Extrait source
+ + +

Ainsi se retrouve au coeur du projet Bahá'í l'un des thèmes de prédilection du Martinisme, d'autant plus que cette transmutation des éléments s'applique essentiellement à la réalité intérieure de l'homme. Cette alchimie mène à l'initiation. Dès son premier acte opératif, elle est initiation au sens du mot initier qui, dans son étymologie latine, signifie rapprocher, unir au principe. Pour Bahá'u'lláh, elle est union, par le Verbe, à la Volonté et au Dessein de Dieu. Plus qu'une simple reconnaissance de la Manifestation Suprême, l'alchimie est le signe de cette métamorphose radicale qu'opère l'élixir de la Parole Divine:

"Je Te prie, Ô mon Dieu, par Ta parole très exaltée dont Tu as fait un divin Elixir prescrit à tous les habitants de Ton royaume, un élixir dont la puissance a transmué, en l'or le plus pur, le métal grossier de la vie humaine, je Te prie, Ô Toi qui tiens en Tes mains les mondes visibles et les mondes invisibles, d'ordonner que mon choix se conforme à Ton choix et mon désir à Ton désir. "

(Bahá'u'lláh - Foi mondiale Baha'ie - Page 130.)

Cette transfiguration personnelle, Bahá'u'lláh en donne une description saisissante à propos des premiers croyants de l'Islam:

"Il faut vraiment que ces gens aient été changés du tout au tout pour accomplir des actes aussi contraires à leur ancienne condition et à leur instinct naturel. Il est évident que, sans l'oeuvre de Dieu, jamais un pareil changement de caractère n'aurait pu être constaté chez les mêmes individus. Par l'effet de l'élixir divin qui, en un instant, métamorphose l'âme humaine, leur inquiétude fut changée en repos, leur doute en certitude, leur crainte en courage. "

(Bahá'u'lláh - Le Livre de la Certitude - Pages 75 & 76.)

+ + +

Données de pointage pour captures d'écran:
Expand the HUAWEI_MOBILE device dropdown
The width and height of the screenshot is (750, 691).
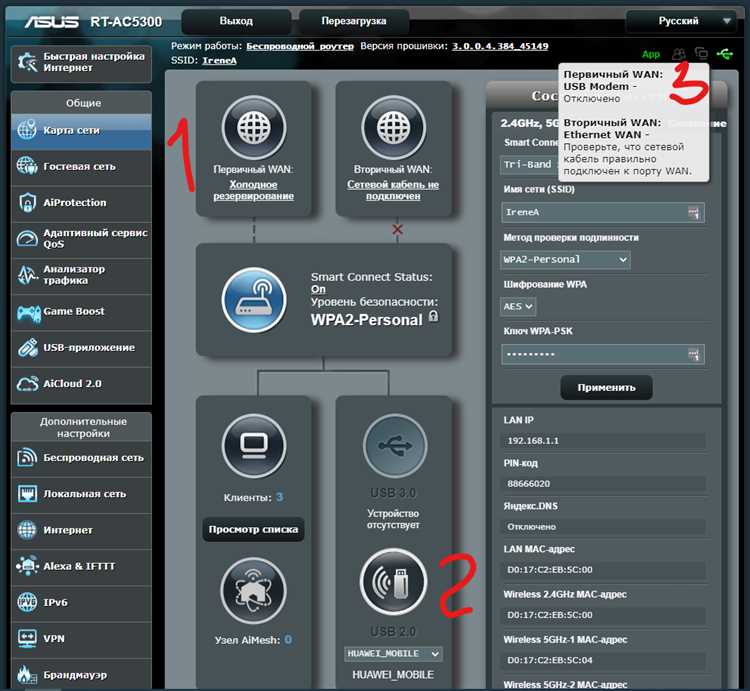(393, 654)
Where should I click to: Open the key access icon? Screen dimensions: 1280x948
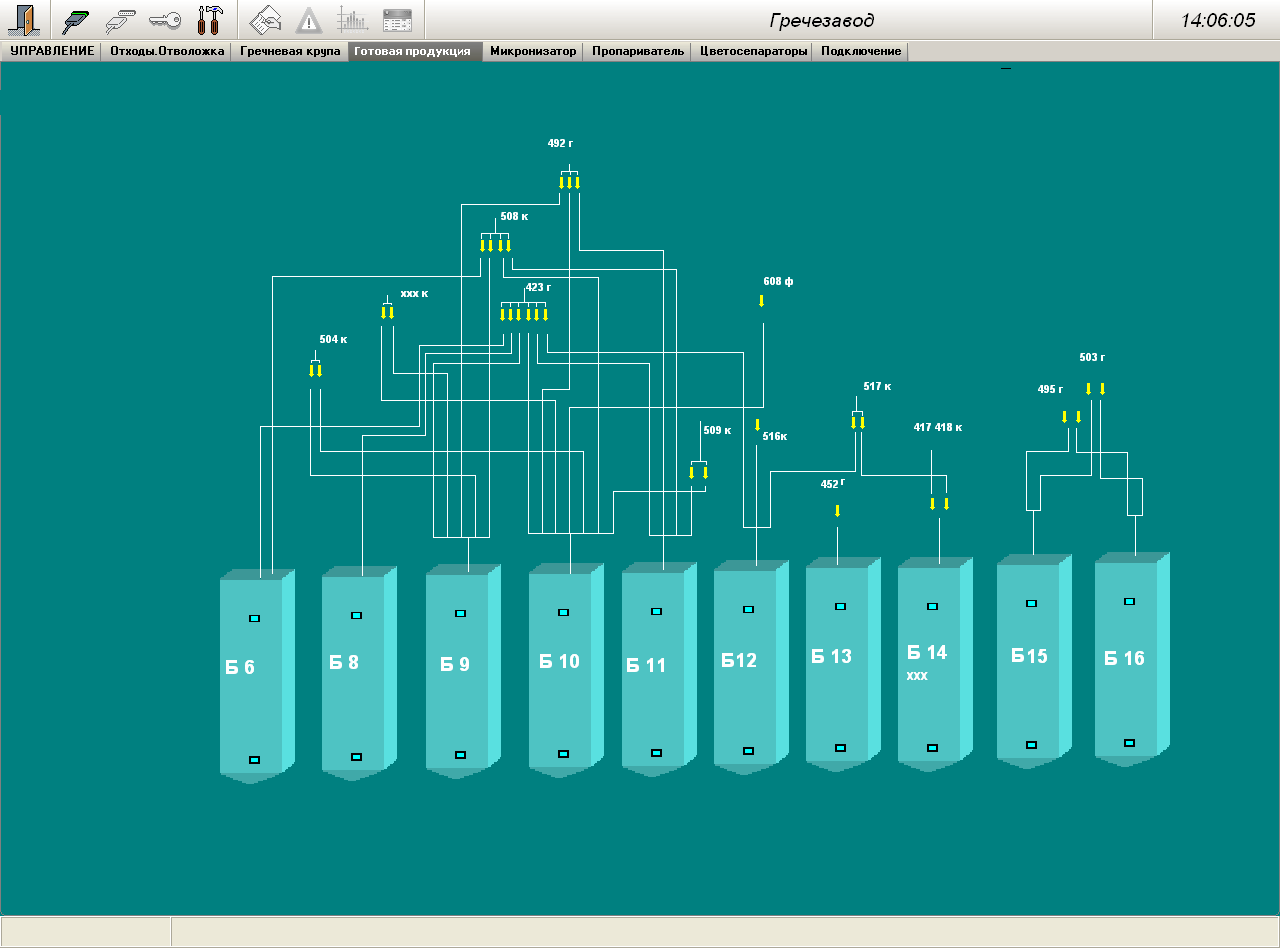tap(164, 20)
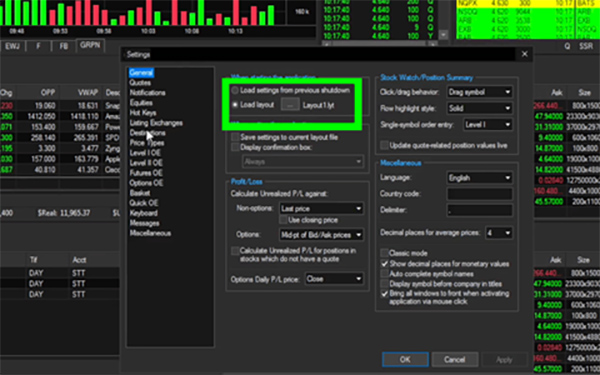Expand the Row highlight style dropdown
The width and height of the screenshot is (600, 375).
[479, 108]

+ + +

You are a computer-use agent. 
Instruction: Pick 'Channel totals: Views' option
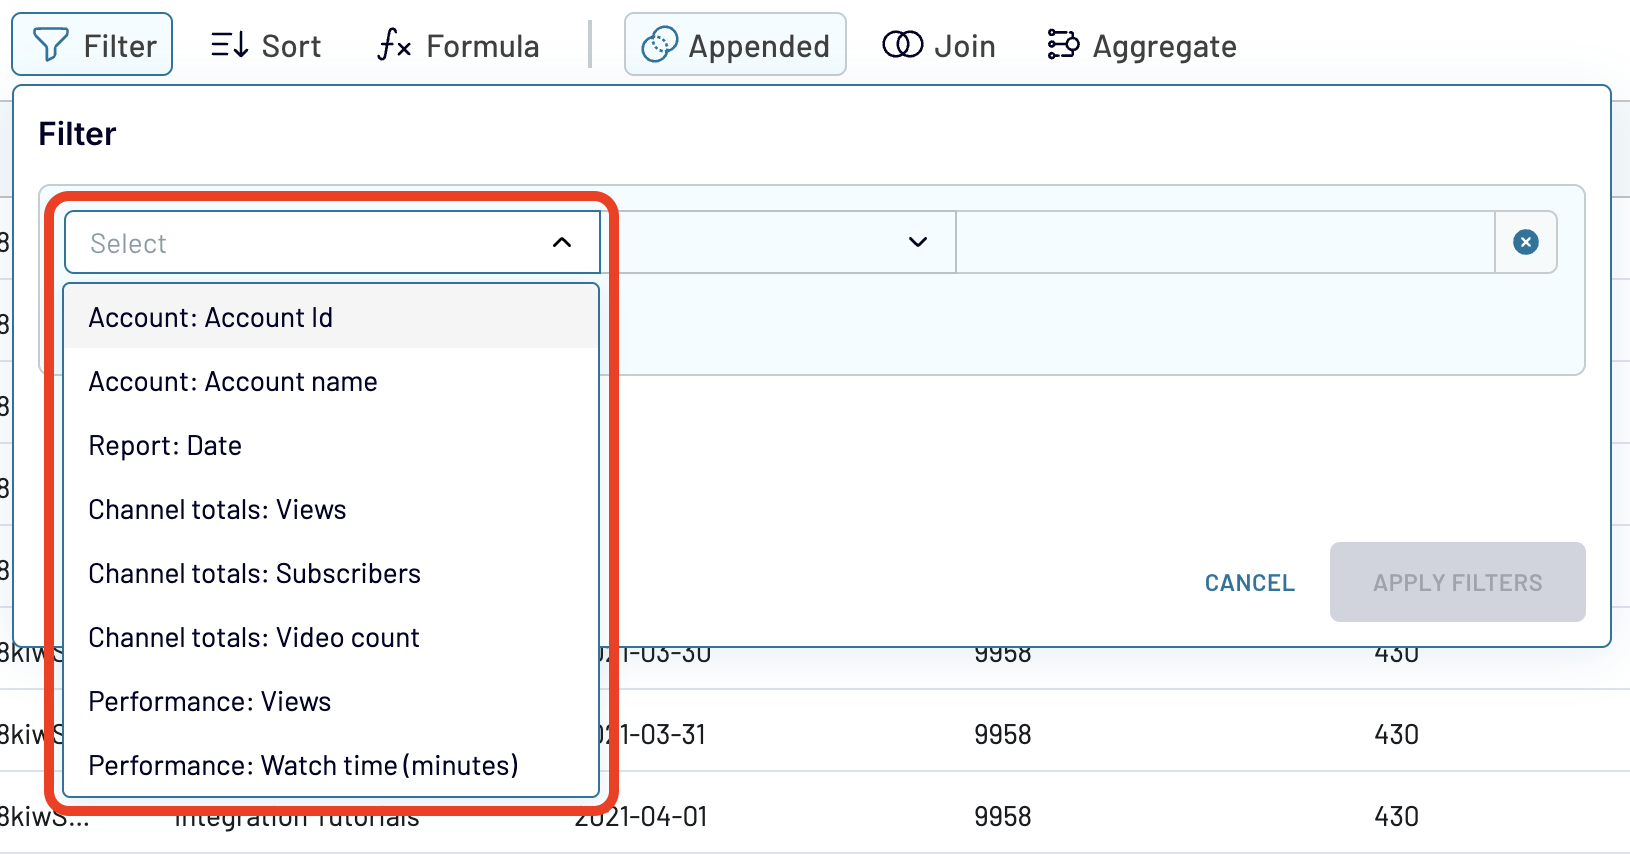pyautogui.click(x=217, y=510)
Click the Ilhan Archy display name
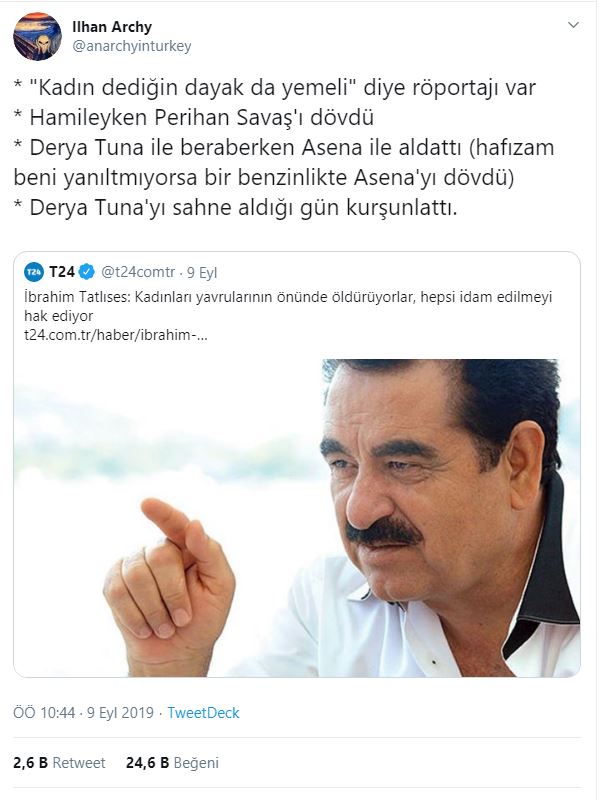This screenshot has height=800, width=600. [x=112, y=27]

+ + +

Consigne
Pouvez-vous recopier à l'identique le passage de l'extrait sur l'alchimie qui commence aux mots "(Bahá'u'lláh - Foi" et s'arrête après les mots "Pages 75 & 76.)" ?

Réponse attendue
(Bahá'u'lláh - Foi mondiale Baha'ie - Page 130.)

Cette transfiguration personnelle, Bahá'u'lláh en donne une description saisissante à propos des premiers croyants de l'Islam:

"Il faut vraiment que ces gens aient été changés du tout au tout pour accomplir des actes aussi contraires à leur ancienne condition et à leur instinct naturel. Il est évident que, sans l'oeuvre de Dieu, jamais un pareil changement de caractère n'aurait pu être constaté chez les mêmes individus. Par l'effet de l'élixir divin qui, en un instant, métamorphose l'âme humaine, leur inquiétude fut changée en repos, leur doute en certitude, leur crainte en courage. "

(Bahá'u'lláh - Le Livre de la Certitude - Pages 75 & 76.)